▶ _WORK INSTRUCTION_
Extract each line of the data and write it out again exactly.

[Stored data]

----------

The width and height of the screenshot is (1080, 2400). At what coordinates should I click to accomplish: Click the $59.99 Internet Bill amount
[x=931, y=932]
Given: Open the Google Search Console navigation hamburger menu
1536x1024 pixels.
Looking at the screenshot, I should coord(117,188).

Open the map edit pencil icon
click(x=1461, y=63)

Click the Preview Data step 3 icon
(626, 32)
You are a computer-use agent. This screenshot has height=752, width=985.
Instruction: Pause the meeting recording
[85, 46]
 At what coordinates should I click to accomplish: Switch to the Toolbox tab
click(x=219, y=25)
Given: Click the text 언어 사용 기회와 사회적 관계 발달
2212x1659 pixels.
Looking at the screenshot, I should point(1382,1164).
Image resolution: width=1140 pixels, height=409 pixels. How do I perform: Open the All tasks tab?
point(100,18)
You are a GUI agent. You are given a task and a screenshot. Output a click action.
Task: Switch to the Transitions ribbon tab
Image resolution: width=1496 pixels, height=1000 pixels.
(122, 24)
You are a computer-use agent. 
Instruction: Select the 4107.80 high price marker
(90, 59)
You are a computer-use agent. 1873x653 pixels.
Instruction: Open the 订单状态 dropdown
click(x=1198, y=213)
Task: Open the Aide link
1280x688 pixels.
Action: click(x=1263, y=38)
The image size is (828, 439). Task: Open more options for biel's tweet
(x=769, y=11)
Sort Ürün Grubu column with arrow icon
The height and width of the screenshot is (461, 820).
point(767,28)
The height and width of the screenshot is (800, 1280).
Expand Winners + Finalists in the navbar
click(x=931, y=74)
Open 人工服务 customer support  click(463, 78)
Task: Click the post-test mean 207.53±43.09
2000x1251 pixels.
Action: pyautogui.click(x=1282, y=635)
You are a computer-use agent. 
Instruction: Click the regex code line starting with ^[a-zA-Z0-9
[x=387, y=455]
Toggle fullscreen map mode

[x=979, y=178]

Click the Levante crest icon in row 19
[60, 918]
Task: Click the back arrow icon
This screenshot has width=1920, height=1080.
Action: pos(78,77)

----------

▶ _FINISHED TASK_
The width and height of the screenshot is (1080, 2400). At what coordinates should I click to accomplish: Click the $59.99 Internet Bill amount
[x=931, y=932]
Given: Open the Google Search Console navigation hamburger menu
1536x1024 pixels.
Looking at the screenshot, I should coord(117,188).

Open the map edit pencil icon
click(x=1461, y=63)

Click the Preview Data step 3 icon
(626, 32)
You are a computer-use agent. This screenshot has height=752, width=985.
Instruction: Pause the meeting recording
[85, 46]
 At what coordinates should I click to accomplish: Switch to the Toolbox tab
click(x=219, y=25)
Given: Click the text 언어 사용 기회와 사회적 관계 발달
2212x1659 pixels.
Looking at the screenshot, I should point(1382,1164).
Image resolution: width=1140 pixels, height=409 pixels. How do I perform: Open the All tasks tab?
point(100,18)
You are a GUI agent. You are given a task and a screenshot. Output a click action.
Task: Switch to the Transitions ribbon tab
Image resolution: width=1496 pixels, height=1000 pixels.
(122, 24)
You are a computer-use agent. 
Instruction: Select the 4107.80 high price marker
(90, 59)
You are a computer-use agent. 1873x653 pixels.
Instruction: Open the 订单状态 dropdown
click(x=1198, y=213)
Task: Open the Aide link
1280x688 pixels.
Action: click(x=1263, y=38)
The image size is (828, 439). Task: Open more options for biel's tweet
(x=769, y=11)
Sort Ürün Grubu column with arrow icon
The height and width of the screenshot is (461, 820).
point(767,28)
The height and width of the screenshot is (800, 1280).
Expand Winners + Finalists in the navbar
click(x=931, y=74)
Open 人工服务 customer support  click(463, 78)
Task: Click the post-test mean 207.53±43.09
2000x1251 pixels.
Action: pyautogui.click(x=1282, y=635)
You are a computer-use agent. 
Instruction: Click the regex code line starting with ^[a-zA-Z0-9
[x=387, y=455]
Toggle fullscreen map mode

[x=979, y=178]

Click the Levante crest icon in row 19
[60, 918]
Task: Click the back arrow icon
This screenshot has width=1920, height=1080.
Action: pos(78,77)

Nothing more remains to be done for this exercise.